Personally, I think you should read books by the following authors:

Kerouac (On the Road)
Hunter S. Thompson (Fear and Loathing in Las Vegas, Rum Diary)
Irvine Welsh (Trainspotting, Porno, Glue)
Chuck Pahliniuk (sp?) (Fight Club, Diary)
Hanif Kureishi (The Body, Buddha of Suburbia)
Edgar Keret
Jann Martel (Life of Pi)
Ken Kesey (One Flew over the Cuckoo's Nest)

As well as any Burroughs poetry you can get your handies on.

Peace


----------



## happybroadcast (Oct 14, 2004)

already went threw fight club but didnt you think the movie was better? I did. Ive been meaning to read Chucks Diary read some of his other stuff though..Lullaby, Survivor, Choke was the best one so far.


----------



## Lythandyl (Oct 14, 2004)

I've tried reading Irvine Welsh, but I started to go insane after the first few pages of Trainspotting.
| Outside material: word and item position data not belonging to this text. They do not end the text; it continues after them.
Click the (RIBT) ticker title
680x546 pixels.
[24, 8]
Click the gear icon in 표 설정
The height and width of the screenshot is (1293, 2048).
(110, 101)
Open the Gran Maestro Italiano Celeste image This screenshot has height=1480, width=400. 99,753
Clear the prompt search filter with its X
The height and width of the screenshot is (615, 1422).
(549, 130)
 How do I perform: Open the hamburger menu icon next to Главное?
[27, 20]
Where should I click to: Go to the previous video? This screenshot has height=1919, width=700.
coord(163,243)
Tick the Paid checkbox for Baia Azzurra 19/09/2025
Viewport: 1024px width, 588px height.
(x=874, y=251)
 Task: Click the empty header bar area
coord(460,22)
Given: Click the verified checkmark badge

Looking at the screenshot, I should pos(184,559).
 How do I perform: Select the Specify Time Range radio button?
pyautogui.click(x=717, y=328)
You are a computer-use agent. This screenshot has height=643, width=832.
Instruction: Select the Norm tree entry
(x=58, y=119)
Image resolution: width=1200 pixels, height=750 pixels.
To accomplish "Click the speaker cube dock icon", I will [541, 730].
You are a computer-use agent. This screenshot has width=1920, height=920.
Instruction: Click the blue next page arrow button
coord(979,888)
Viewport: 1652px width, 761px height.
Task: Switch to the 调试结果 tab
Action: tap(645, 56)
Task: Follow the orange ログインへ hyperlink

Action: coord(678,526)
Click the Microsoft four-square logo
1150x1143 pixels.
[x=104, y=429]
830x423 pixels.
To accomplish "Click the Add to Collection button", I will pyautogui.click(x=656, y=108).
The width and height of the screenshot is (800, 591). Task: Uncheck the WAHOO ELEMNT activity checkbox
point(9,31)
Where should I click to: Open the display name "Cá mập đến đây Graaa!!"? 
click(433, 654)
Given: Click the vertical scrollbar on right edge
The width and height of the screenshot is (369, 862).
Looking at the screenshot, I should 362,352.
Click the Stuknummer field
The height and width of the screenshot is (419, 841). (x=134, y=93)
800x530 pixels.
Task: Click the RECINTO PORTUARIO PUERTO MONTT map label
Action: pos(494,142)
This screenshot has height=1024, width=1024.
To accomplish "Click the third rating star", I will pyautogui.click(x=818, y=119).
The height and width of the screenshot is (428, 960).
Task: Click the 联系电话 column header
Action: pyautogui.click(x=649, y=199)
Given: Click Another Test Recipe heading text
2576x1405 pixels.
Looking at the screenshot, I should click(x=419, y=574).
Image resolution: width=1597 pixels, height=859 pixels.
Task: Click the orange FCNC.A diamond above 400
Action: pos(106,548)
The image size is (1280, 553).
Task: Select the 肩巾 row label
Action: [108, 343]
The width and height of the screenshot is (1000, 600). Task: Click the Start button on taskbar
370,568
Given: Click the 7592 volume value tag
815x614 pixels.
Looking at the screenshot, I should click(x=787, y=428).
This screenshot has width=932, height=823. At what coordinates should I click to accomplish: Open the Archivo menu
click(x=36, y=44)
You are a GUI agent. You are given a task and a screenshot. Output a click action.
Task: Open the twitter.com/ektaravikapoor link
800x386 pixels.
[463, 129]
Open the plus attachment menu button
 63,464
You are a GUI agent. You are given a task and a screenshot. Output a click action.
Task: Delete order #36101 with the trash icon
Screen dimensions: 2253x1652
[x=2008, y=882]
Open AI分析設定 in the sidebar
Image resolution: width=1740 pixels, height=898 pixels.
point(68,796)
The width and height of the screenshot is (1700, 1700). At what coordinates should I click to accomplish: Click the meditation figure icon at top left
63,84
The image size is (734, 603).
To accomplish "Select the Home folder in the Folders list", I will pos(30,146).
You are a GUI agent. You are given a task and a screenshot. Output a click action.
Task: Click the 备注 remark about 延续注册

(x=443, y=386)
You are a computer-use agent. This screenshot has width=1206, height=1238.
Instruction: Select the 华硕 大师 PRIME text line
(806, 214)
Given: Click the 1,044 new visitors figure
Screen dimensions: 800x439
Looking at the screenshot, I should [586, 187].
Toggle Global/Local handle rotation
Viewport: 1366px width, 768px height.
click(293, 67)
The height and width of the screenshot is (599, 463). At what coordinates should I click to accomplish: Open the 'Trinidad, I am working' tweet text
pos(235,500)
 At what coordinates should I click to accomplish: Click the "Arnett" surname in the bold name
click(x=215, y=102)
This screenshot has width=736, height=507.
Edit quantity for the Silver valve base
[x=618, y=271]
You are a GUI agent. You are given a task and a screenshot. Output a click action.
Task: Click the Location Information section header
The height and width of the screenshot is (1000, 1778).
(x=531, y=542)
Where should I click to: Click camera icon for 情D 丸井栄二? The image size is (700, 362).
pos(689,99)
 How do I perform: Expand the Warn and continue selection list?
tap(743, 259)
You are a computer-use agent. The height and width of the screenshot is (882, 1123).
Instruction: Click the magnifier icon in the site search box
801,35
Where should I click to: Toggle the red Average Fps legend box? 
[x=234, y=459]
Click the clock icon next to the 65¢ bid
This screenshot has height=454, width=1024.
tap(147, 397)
You probably know what I mean.

I suppose the quote "It takes a great author to write so bad" applies in this situation, but it doesn't make it any more readable.

Hunter S. Thompson, on the other hand, is a great author that writes great. I would recommend him as well.


----------



## Bad Craziness (Oct 14, 2004)

I actually enjoyed the book more. I enjoy how Pahaliniuk writes. It has a certain driving speed.

I know what you mean about Welsh but once you get used to it and work out a few of the more ambiguous words it's ok. I agree that it would be extremely difficult to write like that.

On a side note, I'm just finishing a piece of writing centred around the voice in our head that we hear when we read and think. After stumbling onto Welsh it gave me a whole new angle on the whole thing. It's like learning to read all over again. Very interesting...


----------